Prosecutors rested their case Friday against disgraced South Carolina attorney Alex Murdaugh, wrapping up the state’s testimony with a final witness to tie up phone and GPS information that had been given to jurors over the past two weeks of trial.
A new piece of information: Paul and Maggie Murdaugh apparently uncovered Alex Murdaugh’s drug habit a month before they were shot to death on the family’s hunting property.
“When you get here we have to talk,” Paul Murdaugh said in a May 6, 2021, text to his father, according to the New York Times. “Mom found several bags of pills in your computer bag.”
That same day, Maggie Murdaugh was searching the internet for pill markings to identify what she’d found. “I am very sorry that I do this to all of you. I love you,” Alex texted her the next day.
Three weeks later, Maggie was searching for a different pill description.
Paul and Maggie were gunned down on June 7, 2021, near the property’s dog kennels. Alex Murdaugh says he had dinner with them earlier, then took a nap while they went to the kennels. He woke up about 9 p.m., he said, and drove to visit his mother, who has Alzheimer’s, without seeing or speaking to his wife or son — although several witnesses testified that Alex’s voice is heard on a video Paul took just minutes before he was shot dead.
When Alex Murdaugh returned around 10, he said, he found their bodies and called 911.
Prosecutors say the shootings took place around 9 p.m., when Paul and Maggie’s phones stopped recording any movement, although the backlight on Maggie’s phone turned on and off briefly at about 9:08 p.m. At about that same time, investigators testified, Alex Murdaugh’s vehicle slowed near the spot where Maggie’s phone was found, then sped off.
That testimony came from SLED Special Agent Peter Rudofski on Friday.
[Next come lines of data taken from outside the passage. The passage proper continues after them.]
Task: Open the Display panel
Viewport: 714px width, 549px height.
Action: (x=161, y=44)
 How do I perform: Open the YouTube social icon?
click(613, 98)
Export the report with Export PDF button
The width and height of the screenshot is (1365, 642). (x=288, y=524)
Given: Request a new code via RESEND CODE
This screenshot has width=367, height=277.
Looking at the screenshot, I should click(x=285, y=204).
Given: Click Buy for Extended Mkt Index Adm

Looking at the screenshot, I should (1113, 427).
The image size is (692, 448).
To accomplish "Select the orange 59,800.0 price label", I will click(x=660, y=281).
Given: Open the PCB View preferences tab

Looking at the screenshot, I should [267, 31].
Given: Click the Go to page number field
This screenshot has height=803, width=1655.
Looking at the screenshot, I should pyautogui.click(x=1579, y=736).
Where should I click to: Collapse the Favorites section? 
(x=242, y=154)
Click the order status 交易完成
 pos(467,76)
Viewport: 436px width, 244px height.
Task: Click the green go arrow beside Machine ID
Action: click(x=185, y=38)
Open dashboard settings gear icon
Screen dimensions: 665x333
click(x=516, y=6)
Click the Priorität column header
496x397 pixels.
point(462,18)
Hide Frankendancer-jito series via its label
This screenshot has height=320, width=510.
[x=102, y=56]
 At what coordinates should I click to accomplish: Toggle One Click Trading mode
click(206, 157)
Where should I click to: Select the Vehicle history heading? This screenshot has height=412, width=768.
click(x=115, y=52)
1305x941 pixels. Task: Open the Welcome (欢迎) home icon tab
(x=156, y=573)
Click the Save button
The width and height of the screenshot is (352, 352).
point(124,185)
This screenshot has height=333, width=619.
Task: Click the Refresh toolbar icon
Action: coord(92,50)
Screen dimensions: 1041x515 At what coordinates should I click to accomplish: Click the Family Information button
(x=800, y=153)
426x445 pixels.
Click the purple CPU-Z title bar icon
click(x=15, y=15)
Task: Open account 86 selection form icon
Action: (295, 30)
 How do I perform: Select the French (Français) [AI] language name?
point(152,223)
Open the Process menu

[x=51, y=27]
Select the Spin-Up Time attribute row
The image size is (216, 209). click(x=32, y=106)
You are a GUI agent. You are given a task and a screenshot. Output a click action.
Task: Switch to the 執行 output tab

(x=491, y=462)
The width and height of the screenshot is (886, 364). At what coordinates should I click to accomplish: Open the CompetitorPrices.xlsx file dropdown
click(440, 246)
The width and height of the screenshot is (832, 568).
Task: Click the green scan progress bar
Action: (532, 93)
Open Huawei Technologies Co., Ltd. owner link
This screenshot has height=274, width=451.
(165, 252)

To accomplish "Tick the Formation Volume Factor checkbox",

Rudofski testified that Murdaugh’s phone recorded no movement between 8:09 p.m. and 9:02 p.m. on the night of the murders, while it recorded 283 steps between 9:02 and 9:06. When Murdaugh returned to the house that night, he said he checked Paul and Maggie for pulses before calling 911. Rudofski said Murdaugh called 911 less than 20 seconds after his SUV arrived at the kennels.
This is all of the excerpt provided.